E massime a le piante. - Un mormorio
Pe' dubitanti vertici ondeggiò,
E il dì cadente con un ghigno pio
Tra i verdi cupi roseo brillò.

Intesi allora che i cipressi e il sole
Una gentil pietade avean di me,
E presto il mormorio si fe' parole:
Ben lo sappiamo: un pover uomo tu se'.

Ben lo sappiamo, e il vento ce lo disse
Che rapisce de gli uomini i sospir,
Come dentro al tuo petto eterne risse
Ardon che tu né sai né puoi lenir.

A le querce ed a noi qui puoi contare
L'umana tua tristezza e il vostro duol;
Vedi come pacato e azzurro è il mare,
Come ridente a lui discende il sol!

E come questo occaso è pien di voli,
Com'è allegro de' passeri il garrire!
A notte canteranno i rusignoli:
Rimanti, e i rei fantasmi oh non seguire;

I rei fantasmi che da' fondi neri
De i cuor vostri battuti dal pensier
Guizzan come da i vostri cimiteri
Putride fiamme innanzi al passegger.

Rimanti; e noi, dimani, a mezzo il giorno,
Che de le grandi querce a l'ombra stan
Ammusando i cavalli e intorno intorno
Tutto è silenzio ne l'ardente pian,

Ti canteremo noi cipressi i cori
Che vanno eterni fra la terra e il cielo:
Da quegli olmi le ninfe usciran fuori
Te ventilando co 'l lor bianco velo;

E Pan l'eterno che su l'erme alture
A quell'ora e ne i pian solingo va
Il dissidio, o mortal, de le tue cure
Ne la diva armonia sommergerà.

Ed io - Lontano, oltre Appennin, m'aspetta
La Tittì - rispondea -; lasciatem'ire.
È la Tittì come una passeretta,
Ma non ha penne per il suo vestire.

E mangia altro che bacche di cipresso;
Né io sono per anche un manzoniano
Che tiri quattro paghe per il lesso.
Addio, cipressi! addio, dolce mio piano!

Che vuoi che diciam dunque al cimitero
Dove la nonna tua sepolta sta? -
E fuggìano, e pareano un corteo nero
Che brontolando in fretta in fretta va.

Di cima al poggio allor, dal cimitero,
Giù de' cipressi per la verde via,
Alta, solenne, vestita di nero
Parvemi riveder nonna Lucia:

La signora Lucia, da la cui bocca,
Tra l'ondeggiar de i candidi capelli,
La favella toscana, ch'è sì sciocca
Nel manzonismo de gli stenterelli,

Canora discendea, co 'l mesto accento
De la Versilia che nel cuor mi sta,
Come da un sirventese del trecento,
Piena di forza e di soavità.

O nonna, o nonna! deh com'era bella
Quand'ero bimbo! ditemela ancor,
Ditela a quest'uom savio la novella
Di lei che cerca il suo perduto amor!

Sette paia di scarpe ho consumate
Di tutto ferro per te ritrovare:
Sette verghe di ferro ho logorate
Per appoggiarmi nel fatale andare:

Sette fiasche di lacrime ho colmate,
Sette lunghi anni, di lacrime amare:
Tu dormi a le mie grida disperate,
E il gallo canta, e non ti vuoi svegliare.

Deh come bella, o nonna, e come vera
È la novella ancor!

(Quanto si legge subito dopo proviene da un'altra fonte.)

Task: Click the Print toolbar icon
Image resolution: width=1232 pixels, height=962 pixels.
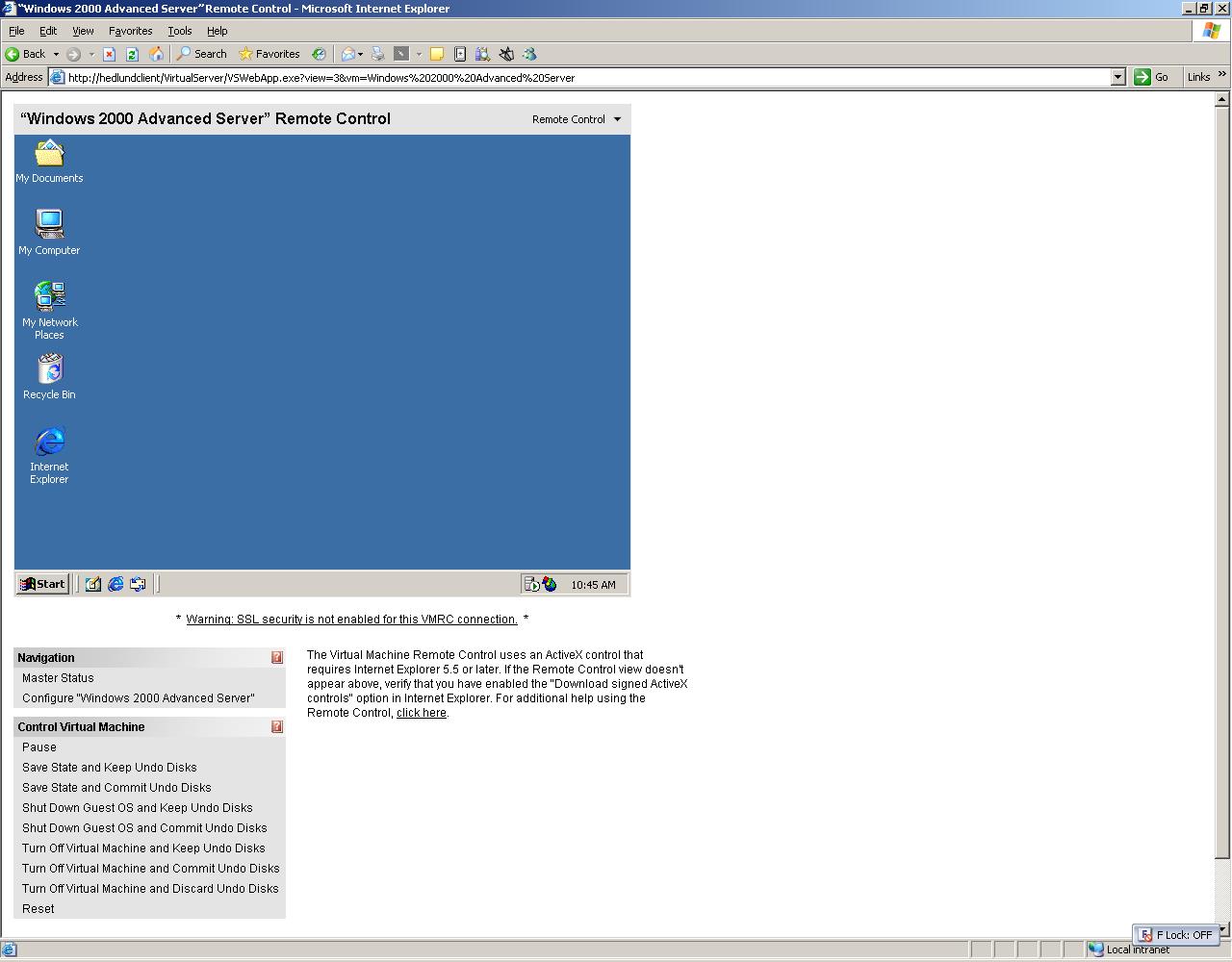Action: click(377, 54)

Proprio così.
E quello che cercai mattina e sera
Tanti e tanti anni in vano, è forse qui,

Sotto questi cipressi, ove non spero,
Ove non penso di posarmi più:
Forse, nonna, è nel vostro cimitero
Tra quegli altri cipressi ermo là su.

Ansimando fuggìa la vaporiera
Mentr'io così piangeva entro il mio cuore;
E di polledri una leggiadra schiera
Annitrendo correa lieta al rumore.

Ma un asin bigio, rosicchiando un cardo
Rosso e turchino, non si scomodò:
Tutto quel chiasso ei non degnò d'un guardo
E a brucar serio e lento seguitò
Giosuè Carducci 

Mia cara Olanda, non vedo l'ora di vederti!